MarkdownSplitter — split by Markdown sections (word budget)
<?php
use Partitech\PhpMistral\Chunk\ChunkManager;
use Partitech\PhpMistral\Chunk\Strategies\MarkdownSplitter;
$dataPath = realpath(__DIR__ . '/../data/txt/');
$file = $dataPath . '/lyft_2021.txt';
$content = file_get_contents($file);
$chunkSize = 1000; // words (approximation)

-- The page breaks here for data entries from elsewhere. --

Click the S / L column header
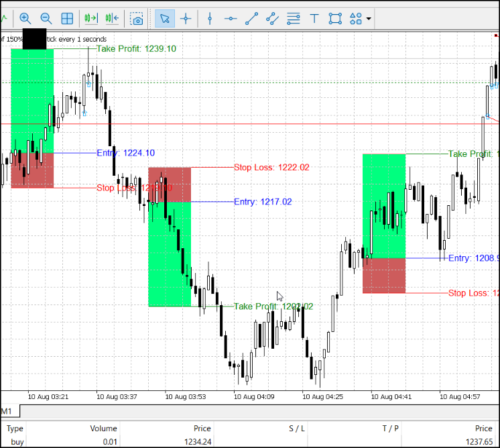tap(297, 429)
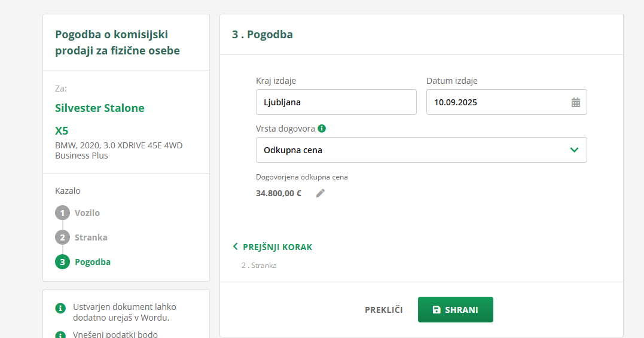Click the Datum izdaje date field
The image size is (644, 338).
coord(496,102)
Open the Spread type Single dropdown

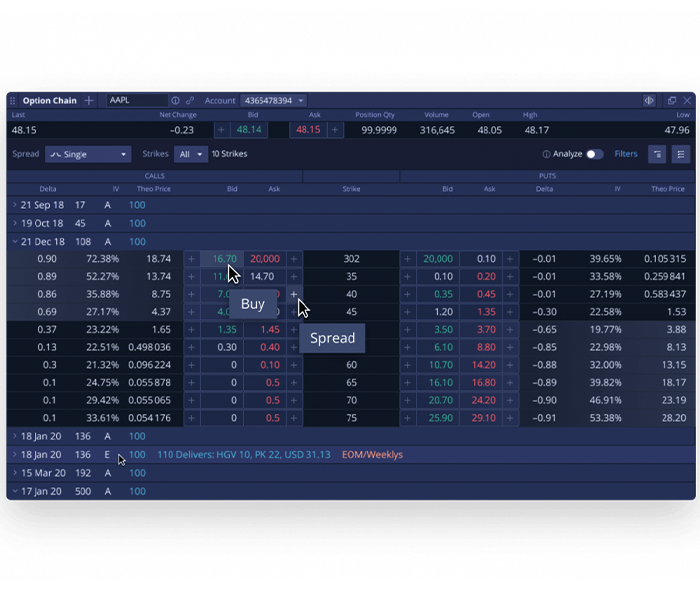88,154
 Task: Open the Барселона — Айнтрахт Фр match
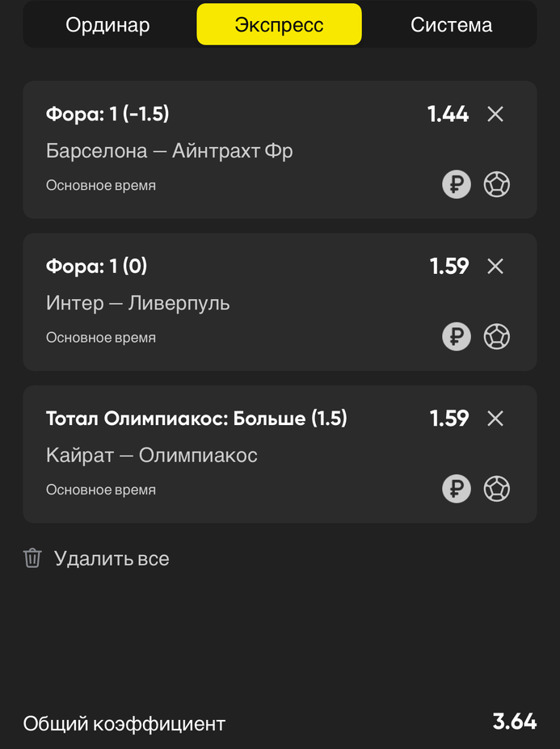point(169,151)
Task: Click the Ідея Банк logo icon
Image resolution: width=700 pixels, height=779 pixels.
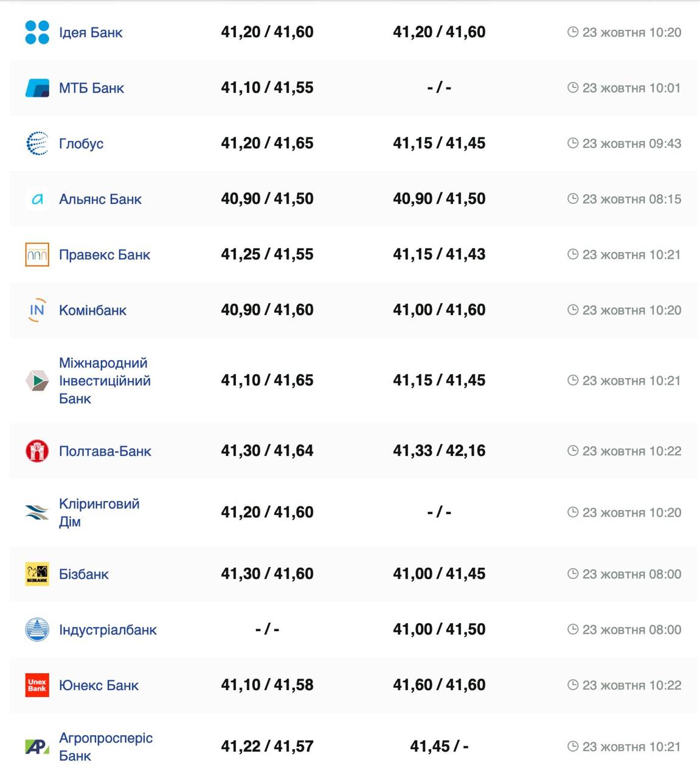Action: (x=37, y=32)
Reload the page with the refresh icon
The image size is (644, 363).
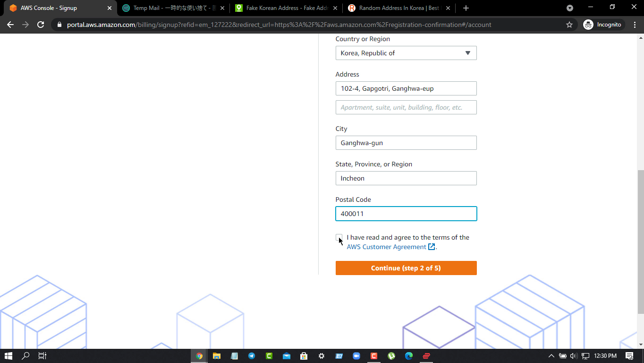pos(41,25)
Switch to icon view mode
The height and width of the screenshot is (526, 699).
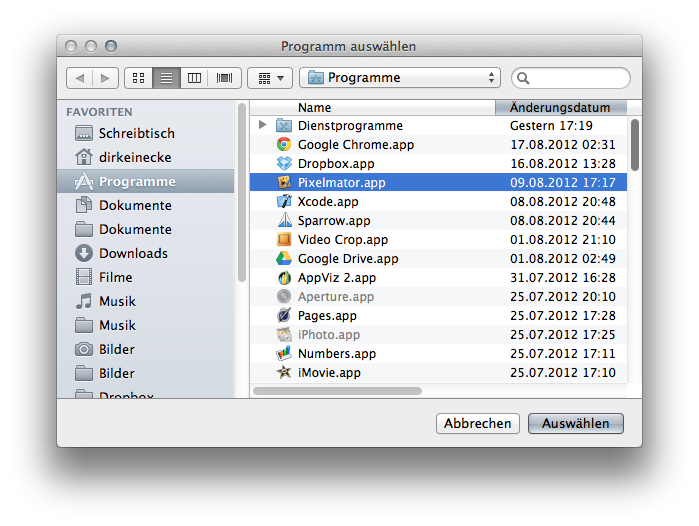click(139, 78)
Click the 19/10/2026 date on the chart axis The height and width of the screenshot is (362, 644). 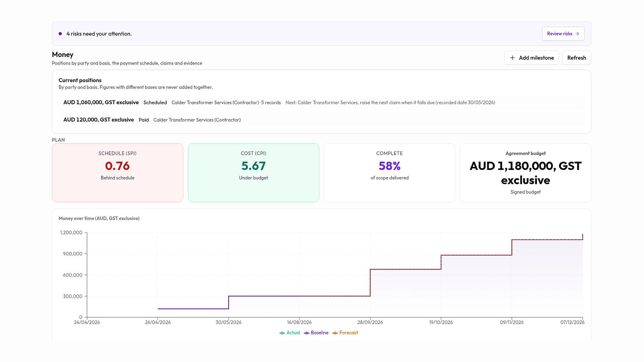pos(441,322)
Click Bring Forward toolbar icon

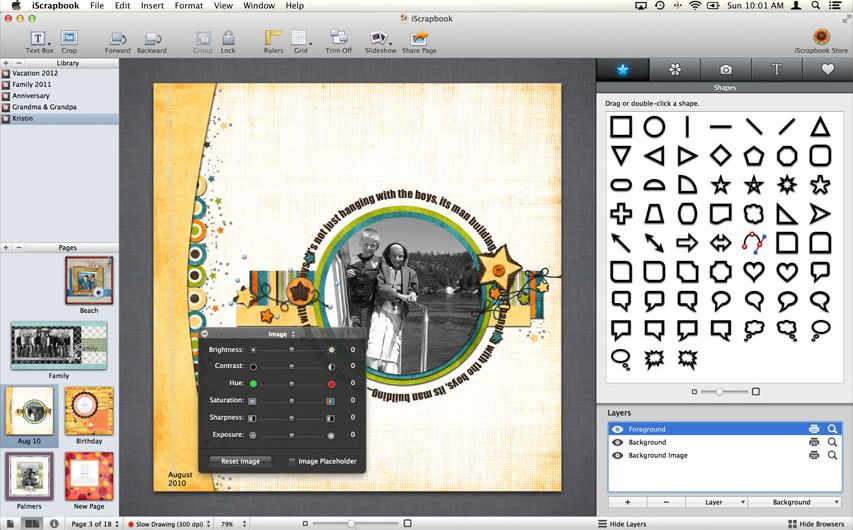(x=117, y=39)
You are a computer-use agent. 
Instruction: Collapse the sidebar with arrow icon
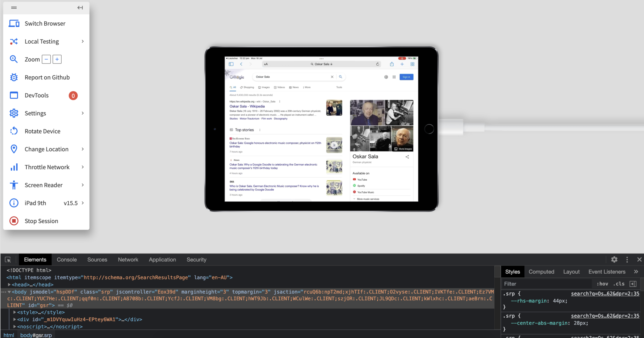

$strategy = new MarkdownSplitter(chunkSize: $chunkSize);
$manager = new ChunkManager($strategy);
$collection = $manager->createChunks($content);
foreach ($collection->getChunks() as $chunk) {
echo $chunk->getText() . PHP_EOL;
echo str_repeat('#', 82) . PHP_EOL;
if ($chunk->getIndex() > 1) {
break;
}
}
RecursiveCharacterTextSplitter — hierarchical separators (character overlap)
<?php
use Partitech\PhpMistral\Chunk\ChunkManager;
use Partitech\PhpMistral\Chunk\Strategies\RecursiveCharacterTextSplitter;
$dataPath = realpath(__DIR__ . '/../data/txt/');
$file = $dataPath . '/lyft_2021.txt';
$content = file_get_contents($file);
$chunkSize = 1000; // characters
$overlap = 150; // characters
// Without overlap
$strategy = new RecursiveCharacterTextSplitter(chunkSize: $chunkSize);
$manager = new ChunkManager($strategy);
$collection = $manager->createChunks($content);
foreach ($collection->getChunks() as $chunk) {
echo $chunk->getText() . PHP_EOL;
echo str_repeat('#', 82) . PHP_EOL;
if ($chunk->getMetadata()['index'] > 1) {
break;
}
}
// With 150-character overlap
$strategy = new RecursiveCharacterTextSplitter(chunkSize: $chunkSize, overlap: $overlap);
$manager = new ChunkManager($strategy);
$collection = $manager->createChunks($content);
foreach ($collection->getChunks() as $chunk) {
echo $chunk->getText() . PHP_EOL;
echo str_repeat('#', 82) . PHP_EOL;
if ($chunk->getMetadata()['index'] > 1) {
break;
}
}
Note
By default, separators are hierarchical: paragraphs ("\n\n") > "." > " ". If a piece exceeds the budget, the process moves down one level.
Reference API
ChunkManager
-
Role: coordinates splitting via the provided strategy.
-
Key method:
- createChunks(string $text): ChunkCollection
$manager = new ChunkManager($strategy);
$collection = $manager->createChunks($content);
Warning
If the strategy returns non-conforming elements (non-Chunk), an InvalidArgumentException is thrown.
Strategies
-
BasicChunk
- chunkSize: int (words)
- overlap: int (words, 0 <= overlap < chunkSize)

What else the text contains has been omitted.